Suppose now that we are interested in one specific island universe and want to describe it from the point of view of its inhabitants. The situation is then entirely different. As in the case of the Friedmann universe, there is now a natural choice for the origin of time. All observers inhabiting the island universe can count time from the big bang at their respective locations. In other words, the big bang can be chosen as the initial “moment of time.” This choice leads to a new, and drastically different, picture of the island universe. To distinguish between the large-region and single-island descriptions, we shall refer to them as “global” and “local” (or “internal”) views, respectively.
The internal view of the island universe is illustrated in the spacetime diagram of
Figure 10.2
. As in
Figure 10.1
, the moment of the big bang is represented by a solid curve marked “Big Bang.” The density of matter at all the big bang events on this curve is very nearly the same, as it is determined by the density of the decaying false vacuum.
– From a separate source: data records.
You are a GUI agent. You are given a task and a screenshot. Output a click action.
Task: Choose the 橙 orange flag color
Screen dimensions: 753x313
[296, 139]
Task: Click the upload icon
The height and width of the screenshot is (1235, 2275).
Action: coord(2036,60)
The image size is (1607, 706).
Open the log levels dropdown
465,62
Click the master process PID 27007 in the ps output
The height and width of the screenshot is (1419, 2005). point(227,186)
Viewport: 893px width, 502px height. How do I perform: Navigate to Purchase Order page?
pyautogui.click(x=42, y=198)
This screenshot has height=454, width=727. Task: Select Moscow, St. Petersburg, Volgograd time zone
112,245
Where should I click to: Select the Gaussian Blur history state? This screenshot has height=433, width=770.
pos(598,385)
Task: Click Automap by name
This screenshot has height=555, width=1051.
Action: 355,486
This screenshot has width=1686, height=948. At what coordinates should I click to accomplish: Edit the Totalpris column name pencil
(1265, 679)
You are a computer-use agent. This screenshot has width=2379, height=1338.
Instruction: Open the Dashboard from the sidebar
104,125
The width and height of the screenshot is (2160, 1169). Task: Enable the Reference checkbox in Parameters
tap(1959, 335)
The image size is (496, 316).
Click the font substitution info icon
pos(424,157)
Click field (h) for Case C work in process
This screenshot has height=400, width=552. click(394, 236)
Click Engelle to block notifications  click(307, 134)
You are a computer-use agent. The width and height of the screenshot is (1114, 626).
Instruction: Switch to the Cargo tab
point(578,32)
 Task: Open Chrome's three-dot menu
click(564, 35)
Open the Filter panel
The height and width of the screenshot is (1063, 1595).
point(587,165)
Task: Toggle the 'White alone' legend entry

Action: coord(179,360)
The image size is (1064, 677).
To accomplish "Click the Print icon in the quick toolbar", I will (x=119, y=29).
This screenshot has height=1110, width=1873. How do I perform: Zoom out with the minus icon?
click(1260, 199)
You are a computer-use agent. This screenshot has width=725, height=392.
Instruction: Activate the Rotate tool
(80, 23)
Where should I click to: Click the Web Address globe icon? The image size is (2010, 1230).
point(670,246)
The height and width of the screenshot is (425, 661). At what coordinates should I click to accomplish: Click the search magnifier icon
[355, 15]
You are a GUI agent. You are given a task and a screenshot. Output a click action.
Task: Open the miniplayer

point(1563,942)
Thus, in the local view, the island universe is nearly homogeneous. The present moment in this view is represented by the dotted line marked “now,” which coincides with the line of galaxies in the figure. All points on this line are characterized by the same average density of matter and the same density of stars as observed in our local part of the universe. But most remarkably, from the internal point of view the island universe is infinite!
In the global view, the island universe grows with time, as new big bangs go off at its boundary, and gets arbitrarily large if you wait long enough. But in the local view, the big bangs happen all at once and the island universe is infinitely large from the very beginning. In
Figure 10.2
, this infinity is reflected in the fact that the solid line representing the big bang never comes to an end. Extensions of this curve correspond to later and later big bangs in the global view and to more and more distant regions at the initial moment in the local view. The infinity of time in one view is thus transformed into the infinity of space in the other.
Figure 10.2
.
Internal view of the island universe spacetime.